Analysts wonder how the US will receive the message, which sees Kenya as a crucial ally in their anti-terror campaigns but has also preached for a ‘rules-based order’ as the backbone of their foreign policy doctrine to confront Russia and China.

The US and China have both openly flouted the ICJ’s decisions in the past.

For several years the case made its way through the Peace Palace in the Hague, relations between Somalia and Kenya steadily deteriorated. Somali authorities have pointed to Kenyan provocations – such as threatening to shut down refugee camps, interfering in air travel, and cozying up to Somaliland – as maneuvers meant to either punish or dissuade Somalia from taking the case to the ICJ.

Somalia has retaliated by banning the importation of khat, a leafy stimulant, from Kenya into Somalia. Kenyan traders have protested to their government that the ban resulted in losses that run into millions of dollars. Ethiopian traders are still importing khat and have monopolized the market.

Kenya says that many of Somalia’s claims are fabricated and pointed to a Djibouti-led IGAD report that found no substantial evidence of internal meddling. The report was dismissed by Somalia, which said that Kenya used its influence in the trade bloc to sway the report.
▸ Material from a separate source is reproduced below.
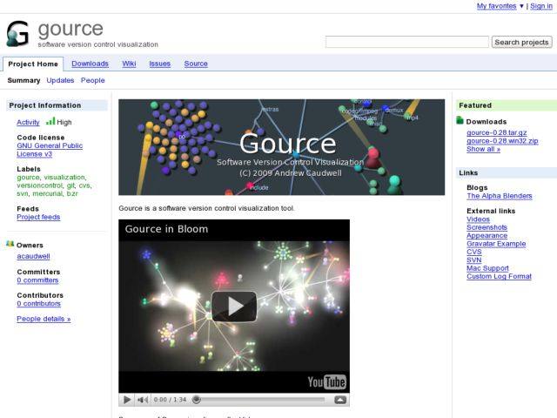Switch to the Downloads tab
Image resolution: width=557 pixels, height=418 pixels.
click(x=90, y=64)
Somalia later threatened to quit IGAD unless the findings were reversed.=

At least one member of Somalia’s legal team said Kenya’s disproportionate influence in regional bodies made it impossible to seek legal recourse outside of the international court.

In May, Somalia and Kenya announced a thawing of relations after the Emir of Qatar, Tamim Al-Thani, mediated the reconciliation. Sources said that Qatar pressured Somalia to accept a revenue-sharing agreement to end the legal hostilities. In August, Somali PM Mohamed Roble travelled to Mombassa and met with Uhuru Kenyatta. During the meeting, the two leaders agreed to ‘reset’ their relation.


Both Somalia and Kenya are preparing to hold national elections, and politicians on both sides have capitalized on the political fodder.


Two weeks ahead of the contentious ICJ ruling, Kenyatta commissioned the Kenyan navy to upgrade its base close to the disputed waters. He said that it was necessary for counterterrorism operations and to protect the Lamu port.


Kenya invaded Somalia in 2011 under Operation Linda Nchi but later joined the African Union’s peacekeeping mission. It currently has 3,500 active troops in Somalia.

In the wake of the verdict and subsequent Kenyan reaction, several Somali politicians – many already suspicious of having neighbouring countries as peacekeepers – are now openly questioning the feasibility of having Kenyan troops serve on Somali soil.